TBMM Anayasa Komisyonu Başkanı Prof.Dr. Burhan Kuzu, 1993 ve 2007 yıllarının, Türk siyasi tarihinde incelenmesi gereken iki yıl olduğunu söyledi. Kuzu, Adnan Kahveci’nin Gerede’de yaptığı trafik kazasının derinden incelenmesi gerektiğini ifade etti.
Atılım Üniversitesi Geleceğin Liderleri Topluluğu tarafından düzenlenen “Yeni Anayasa ve Başkanlık Sistemi” konulu konferansa TBMM Anayasa Komisyonu Başkanı Prof. Dr. Burhan Kuzu katıldı. Üniversitenin, Orhan Zaim Konferans Salonu’nda düzenlenen konferansta Kuzu, öğrencilere, başkanlık sistemi ile ilgili bilgi verdi. Konferansın sonunda öğrencilerin sorularını cevaplayan Kuzu, merhum Bakan Adnan Kahveci’nin ölümü ile ilgili önemli açıklamalarda bulundu.
Burhan Kuzu, 1990’lı yıllarda JİTEM’in, derin devletin, yurt içinin yurt dışının olaylara çomak soktuğu yıllar olarak değerlendirdi. Kuzu, “1993 yılına baktığınızda Uğur Mumcu’nun öldürülmesi, Eşref Bitlis’in öldürülmesi, Madımak olayı, Turgut Özal’ın öldürülmesi, 2 büyük çapta subayın öldürülmesi, Adnan Kahveci’nin Gerede’de yaptığı trafik kazası. 8-10 tane önemli olay var o dönemde. Ecel eceldir ama bu kadar acı ecelin hepsinin aynı yıllarda olması. Olur, Allah’ın takdiri bir şey demem ama insan biraz zorlanıyor bunları söylerken.” diye konuştu.

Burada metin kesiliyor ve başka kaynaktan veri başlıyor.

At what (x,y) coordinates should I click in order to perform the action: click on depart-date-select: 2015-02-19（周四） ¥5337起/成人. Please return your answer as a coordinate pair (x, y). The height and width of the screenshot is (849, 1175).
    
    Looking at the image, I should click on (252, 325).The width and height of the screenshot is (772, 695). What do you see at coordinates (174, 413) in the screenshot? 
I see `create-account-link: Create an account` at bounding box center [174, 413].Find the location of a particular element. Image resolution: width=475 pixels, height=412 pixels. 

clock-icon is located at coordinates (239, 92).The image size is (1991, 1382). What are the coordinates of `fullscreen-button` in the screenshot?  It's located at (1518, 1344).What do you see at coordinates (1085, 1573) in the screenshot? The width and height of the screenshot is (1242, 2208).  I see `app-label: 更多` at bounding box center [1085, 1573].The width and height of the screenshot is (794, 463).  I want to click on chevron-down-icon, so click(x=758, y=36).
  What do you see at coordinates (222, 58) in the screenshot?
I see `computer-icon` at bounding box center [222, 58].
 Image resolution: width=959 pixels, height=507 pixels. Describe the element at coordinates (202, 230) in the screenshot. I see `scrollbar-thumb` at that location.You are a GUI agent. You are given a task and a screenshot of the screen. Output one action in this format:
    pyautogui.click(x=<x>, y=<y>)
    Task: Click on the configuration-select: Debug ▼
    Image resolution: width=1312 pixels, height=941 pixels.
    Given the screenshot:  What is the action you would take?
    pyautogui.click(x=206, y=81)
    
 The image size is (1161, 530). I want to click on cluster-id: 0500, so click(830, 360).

Kuzu, sözlerinin devamında, Adnan Kahveci’nin Gerede’de yaptığı trafik kazasının derinden incelenmesi gerektiğini ifade etti.
Kuzu, şöyle konuştu: “Adnan Kahveci olayı durup dururken gündeme gelmedi. Özal çok yakından tanıdığım bir liderdir. Kendisinin vefatıyla alakalı olaylar o günden bugüne hiç kesilmedi. Olayların seyri de hep şüphe çekiyor. Normal ölüm de olabilir ama olaylara baktığınız zaman, Kartal Demirağ meselesinde kurşun isabet etmiyor, o bir takdiri ilahi ama ondan sonra Korkut Özal’ın bana söylediği, (Turgut abi, bu işin üzerine gidelim dediğimde, ‘sakın ha bu işi kurcalamayın işin içerisinde o günün MGK üyelerinin bile bulunduğunu’, dolayısıyla bu işin devlete zarar vereceğini söyleyerek konuyu tamamen kapatmamızı istedi) demişti. Ayrıca Özal’ın vefatı ve onun arkasından yaşananlar, adli tıp raporuna bakıyorsun, 16 Nisan günü gece Semra Hanım rahatsızlanıyor. Kardiyolog doktor geliyor, sanki Özal için gelmiş zannediyorsunuz, muayene ediyor Semra hanımı ‘normale döndü’ diyor. O gün saat 4’te yatıyor, 8.5’ta kalkıyor, gece saat 3’te bir kola veriliyor. Bu kolayı veren görevlilerden biri Kanada’ya diğeri Honduras’a kaçıyor. Bu iki ülkenin de Türkiye ile yardımlaşması yok. Bu çok planlı ve projeli bir şekilde oluyor. GATA hazırlanıyor. GATA’ya gidiyor araç, aracı döndürüyorlar Hacettepe’ye, doğru çocuk bölümüne, arkasından yanlış geldik, büyüklerin bölümüne. Alınan kanın kaybolması. Olaylar zinciri birbirini kovalıyor.”